* To do *
Only the text is wanted; write out each record below exactly and exclude all pictures.

(Data for review)

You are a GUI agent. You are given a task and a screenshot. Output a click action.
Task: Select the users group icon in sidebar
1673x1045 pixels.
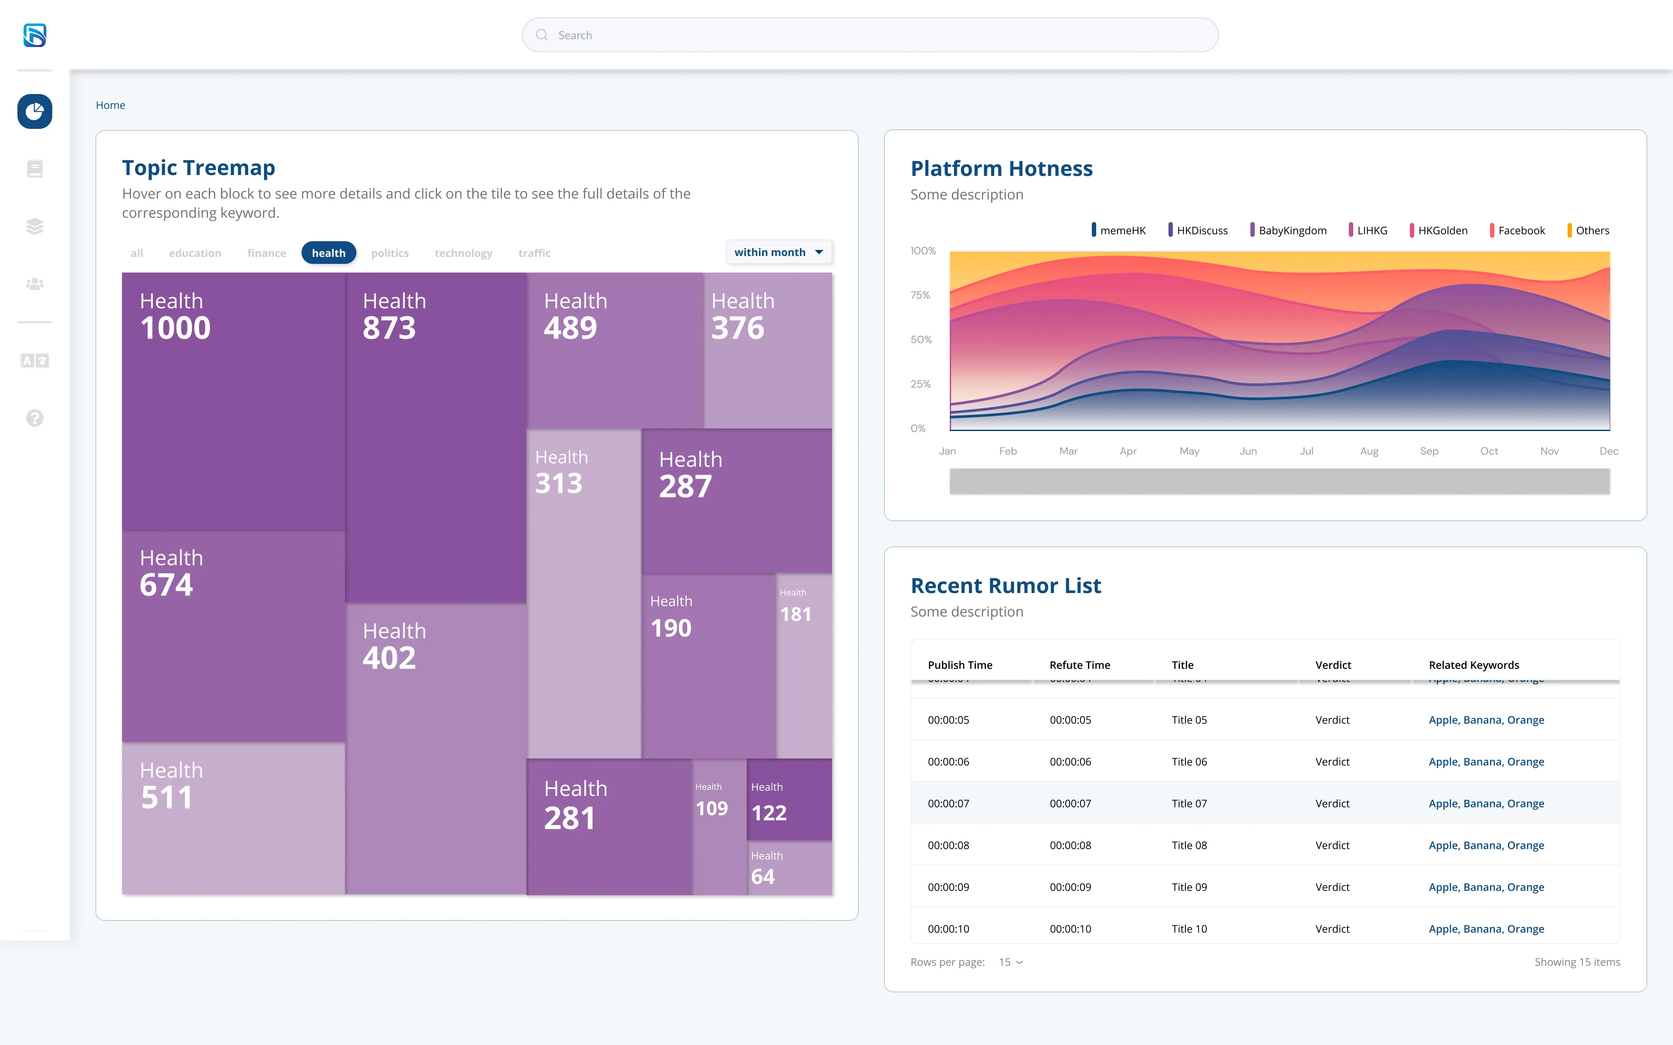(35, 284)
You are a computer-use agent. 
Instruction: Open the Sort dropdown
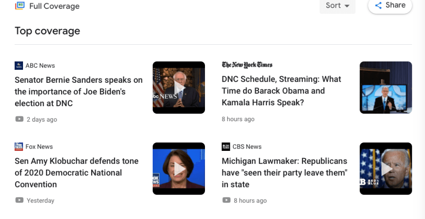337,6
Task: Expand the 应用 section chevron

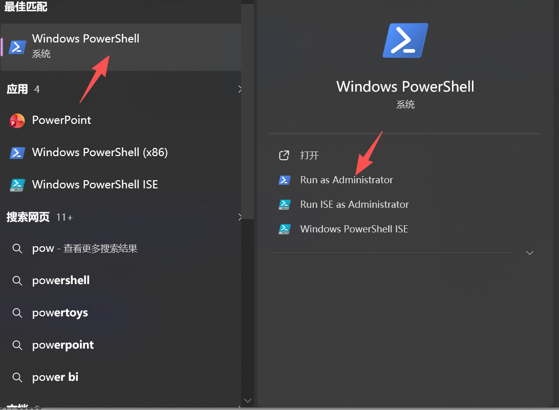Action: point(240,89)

(End Data for review)

* Finished task *
You are a GUI agent. You are given a task and a screenshot. Output a click action.
Task: Select the users group icon in sidebar
1673x1045 pixels.
(35, 284)
You are a computer-use agent. 
Instruction: Open the Sort dropdown
337,6
Task: Expand the 应用 section chevron

Action: point(240,89)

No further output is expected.